* _Complete o seguinte_
1. Em que ano se formaram os Interpol, segundo o texto sobre a banda?
2. Escreva a continuação do texto sobre os Interpol, começando logo após a última frase.

O post-punk revival, em ascensão quando da concepção da banda, fim de século, distribuía sarcasticamente pelo público pelejas entre a vertente mais irreverente, vulgo The Strokes, vulgo The Libertines, e a vertente mais texturada, consequentemente mais ornada e laboriosa, vulgo Interpol – seja talvez o termo incompleto e desnecessário para a descrição, «pelejas», talvez «picardia» se coteje e sirva melhor. São, ou melhor, foram, portanto, atritos com responsabilidades unanimemente atribuídas ao valor estético e social do hype, essa indefinição da moda, do gosto responsável e arrogante, que vulgarizou nas bandas de rótulo análogo ao das primordiais do estilo um sentido transparente ao público de pretensão e altivez; enfim, a relutância e o cepticismo construídos à volta das personalidades do movimento de ressuscitação tomavam acções pejorativas aos que viessem depois, mero infortúnio cronológico, no entanto poucas são as situações que nisto não derivam.
Esta questão sociológica explica substancialmente a ausência inicial das spotlights dos Interpol. Assim, é admissível tomar a palavra da conclusão, essa que diz que a própria existência dos Interpol se coaduna com o género a que se associam e, largas dadas à musicologia, não é insensato afirmar que o desenvolvimento do estilo que estilizou o post-punk revival, obviedade implícita, neste caso, protagoniza um certo paralelismo com a história da banda; quando o post-punk era ainda um infante irrequieto e comercialmente desconhecido, pensemos nos Interpol aquando da sua formação, e depois quando resultou a descendência do estilo no termo «revival» e posterior relevância comercial, pensemos na obra primière dos Interpol, Turn on the Brights Lights, são esses os «quandos» da analogia a que devemos prestar contas.
Formados em 1997, apenas com o lançamento deste LP lhes achou a crítica o merecimento de menção e divulgação. Em rescaldo, a Matador teve a sua quota-parte, que resultou numa (quase) mão-cheia de trabalhos editados, culminando, por agora, no recém-lançado El Pintor. Assim, em cálida e contemplativa retrospectiva, o álbum de estreia foi epítome e exórdio da elaboração sonora que veio a tomar a signature da banda — porventura inigualável prévia e posteriormente —, provém daí a distinção perante o restante, a discriminação do grupo perante a amálgama ininteligível do panorama musical em questão, que evoluiu para as jams de Antics, não se deixe por dizer que se refere a «C’mere» e a «Evil», para a diversidade de Our Love to Admire, para a lânguida gravidade de Interpol, num exemplo lacónico.

* _Material fornecido_
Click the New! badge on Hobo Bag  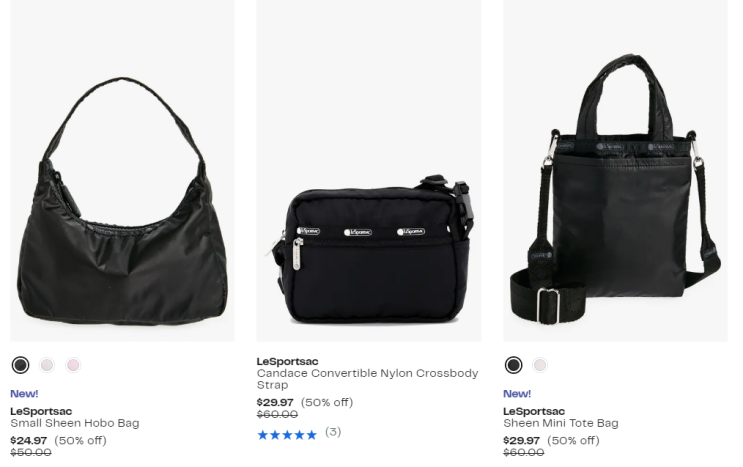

* _Resultados por tarefa_
1. Em 1997.

2.
Lacónico é também o título do início. «Untitled» reflecte a indefinição superficial, é de facto para levar à literalidade do termo, «reflecte», apenas o nome é suficientemente amplo, já o que se ouve é o prelúdio das melífluas e blandícias que hão-de caracterizar os quase 50 minutos, e este quase diz mero respeito ao tempo, porquanto o récord não é quase nada, não é quase todo, é a quantidade devida do que deve ser. Faixa como esta de introdução oblitera qualquer ideia de elipse no seguimento de TotBL, «I will surprise you sometimes, I’ll come around» é indício de que Paul Banks, o vocalista, procura dinâmica, fluência de ideias, embora perceptível também seja o obscurantismo lírico característico da composição dos Interpol; que a tolerância alheia se nos ajunte e nos permita afirmar isto sem que uma sinédoque despercebida desfigure o significado que tenhamos encontrado na voz do frontman.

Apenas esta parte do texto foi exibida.